I found Pinky sitting in a ditch on my way home from work in 1998. She was by the road that leads to the Humane Society, so I suspect someone dumped her there. I took her home and quarantined her from my other cats until I could take her to the vet because she had her head tilted in an “exorcist kitty” pose—I thought something was wrong with her neck! I called the vet, and we took her over for an examination. Fortunately, nothing was wrong with her besides being scared and curious! Pinky was a very quiet, shy, skittish cat who wouldn’t hurt a flea. She always minded her own business and never bothered anyone.
She was named Pinky because she had big pink ears and a pink nose. I also liked to tell her that she had big rabbit feet. She would bound down the stairs, jumping from step to step with her front paws and then her back paws, just like a rabbit. She had a barrel chest, but very small legs with big paws and a big head with a little bump on her nose.
One of my favorite memories of Pinky is how she would dig with both of her front feet into the blanket on my bed—I would imitate her, digging with my hands, and I’d say “dig, Pinky, dig!” When she was through digging, she’d collapse on her side, purring and enjoying being petted.

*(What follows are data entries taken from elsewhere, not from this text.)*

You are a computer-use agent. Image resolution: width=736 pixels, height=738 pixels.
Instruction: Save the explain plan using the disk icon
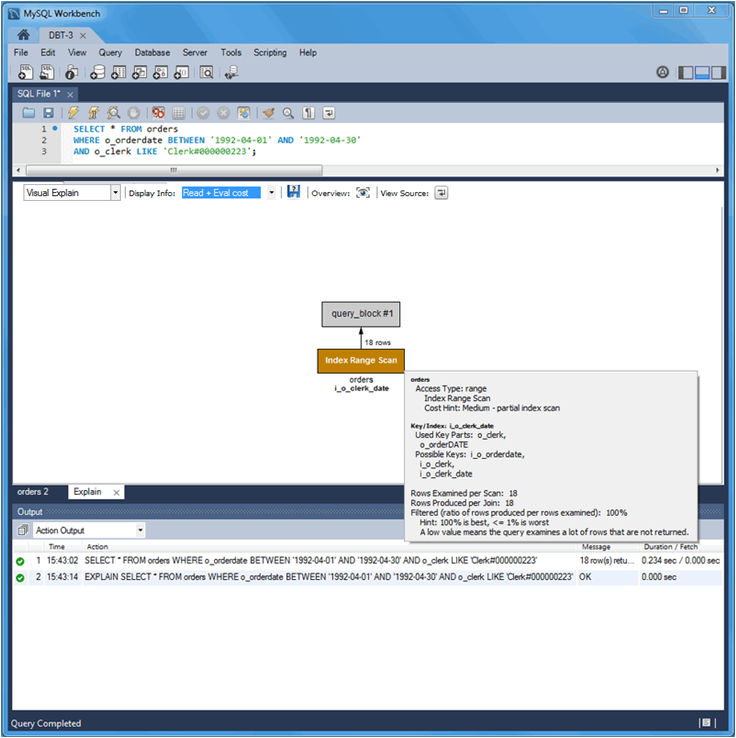point(293,192)
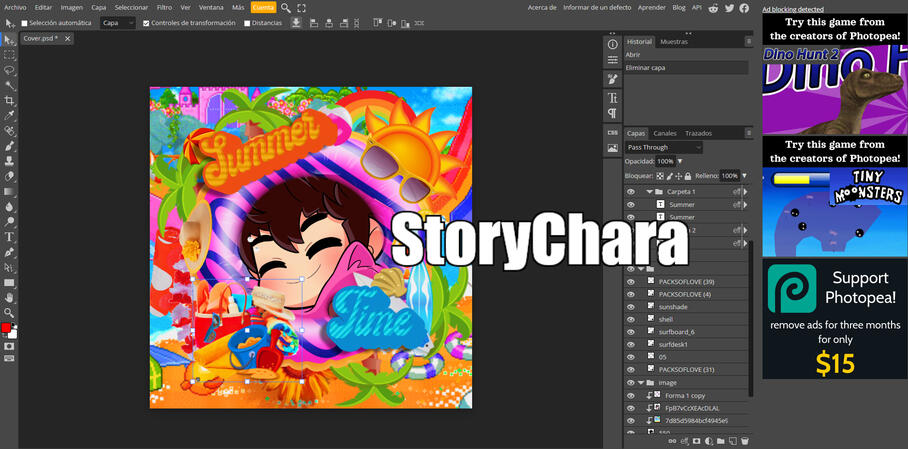Click the Cuenta button

coord(263,7)
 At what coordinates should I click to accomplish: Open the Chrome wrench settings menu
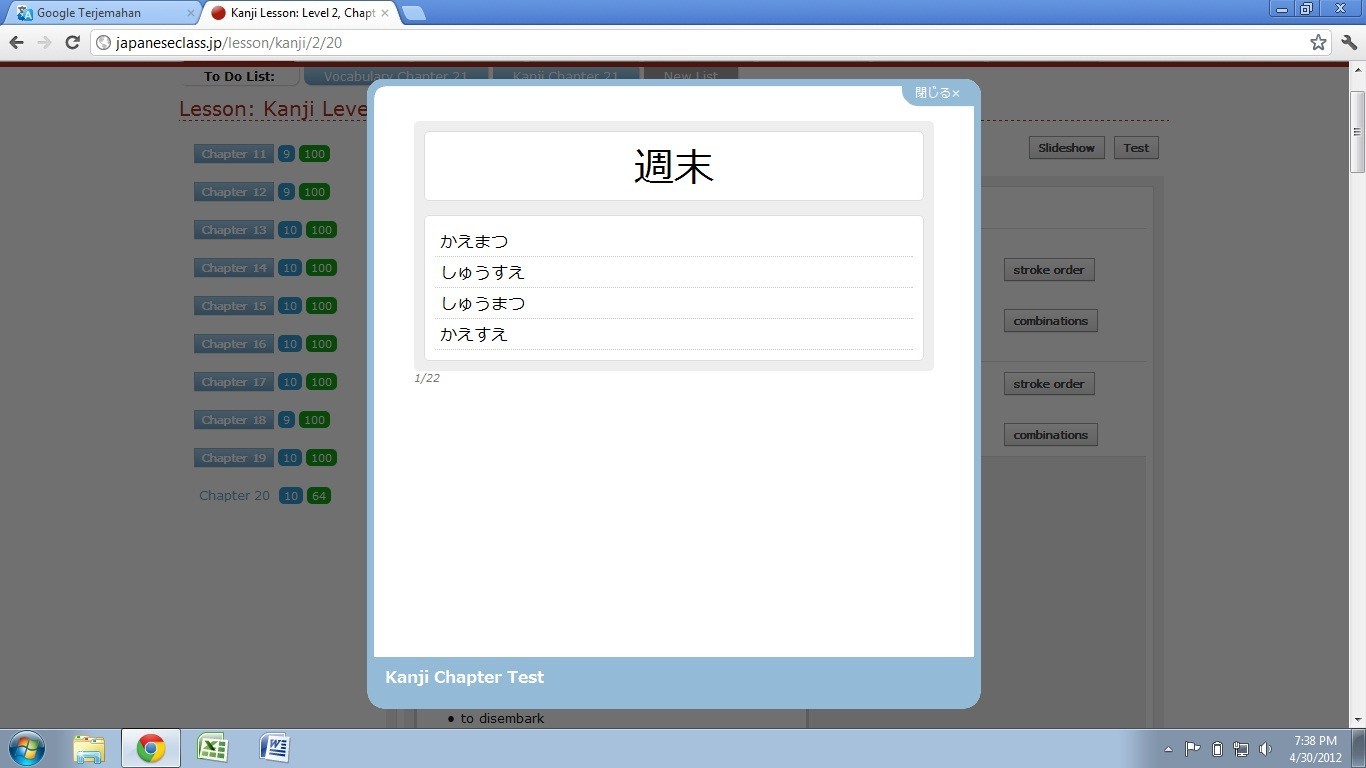pos(1349,42)
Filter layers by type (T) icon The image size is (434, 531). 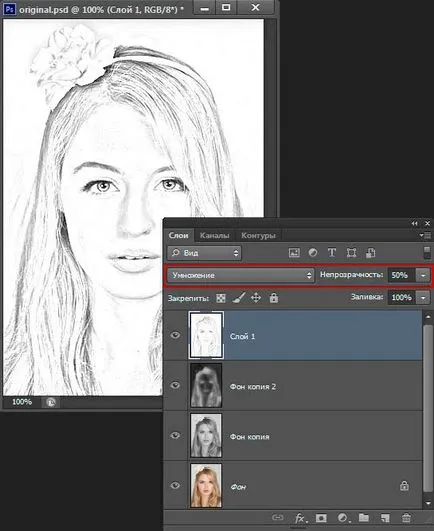(332, 253)
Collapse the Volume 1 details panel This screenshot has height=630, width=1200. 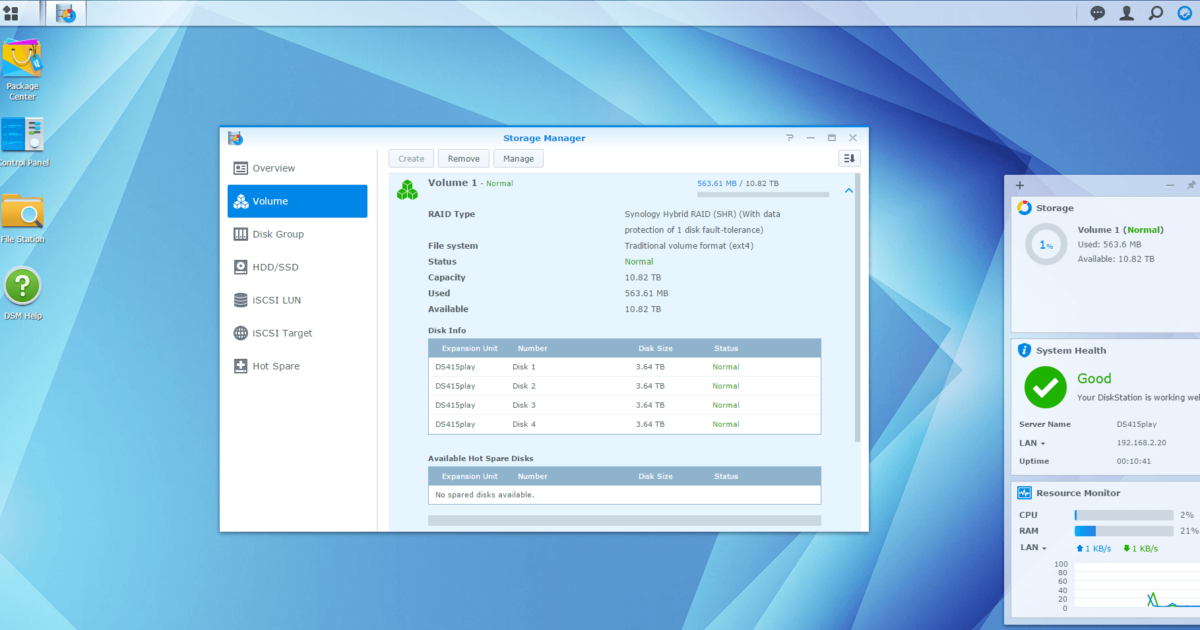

Pinky had never been seriously ill until the fall of 2009, when I started noticing that she was losing a lot of weight. I took her to Animal Care Clinic on 1/13/10, where Dr. Liz Ortis felt something that did not show up on the x-ray. She was concerned enough to tell us to take Pinky to the VCA in Aurora, where an ultrasound revealed a mass in her small intestine and she was diagnosed with lymphoma. I decided to try the first course of chemotherapy recommended by the oncologist there, but unfortunately Pinky did not respond well to the drug and became very nauseous and stopped eating. After feeding her by hand for a couple of weeks, I was advised to have an e-tube placed in her escophagus, which actually worked quite well until one day during a feeding she jumped off the sofa and started running around the house and the tube came out. It was replaced on the other side of her neck, and again she did well with it.

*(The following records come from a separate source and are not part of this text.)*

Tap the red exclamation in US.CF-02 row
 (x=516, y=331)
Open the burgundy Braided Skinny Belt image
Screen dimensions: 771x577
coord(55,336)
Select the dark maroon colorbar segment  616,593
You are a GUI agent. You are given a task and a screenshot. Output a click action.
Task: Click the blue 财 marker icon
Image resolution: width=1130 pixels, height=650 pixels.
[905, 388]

After trying several different chemo drugs, it finally seemed like Pinky was on the upswing. She’d had a blood transfusion, her numbers were much improved, and she was starting to gain some weight. Even better, the mass was starting to shrink. Then on 3/23/10, she became quite nauseous, and was very withdrawn. I took her to the Animal Emergency Clinic twice that day—the second time leaving her overnight for observation. I will never forget receiving a call about 5:00 a.m., saying that I should come over. When I arrived, they told me that she had been nauseous, had stopped breathing during the night, had been put on oxygen, and seemed to have suffered a blood clot. I knew that she was not going to recover from this trauma, and my mom and I sat with her for a couple of hours, petting her and talking softly to her so that she knew I was there and that everything was going to be all right. Finally, I had her put to sleep. It was very sad and shocking, too, because she had been doing so much better until just the day before.
Things are much quieter around the house these days because we now have two cats instead of four. My other sweet little girl, Mido is also memorialized on this website. I don’t know why my two female cats were diagnosed with two different kinds of cancer and died within just a few months after being diagnosed with the disease—the vets were just as shocked and saddened as we were. I am happy, however, that I have such fond memories of both of them—they’ll always be in my heart. I was told that this picture of Pinky really shows her personality, and I agree.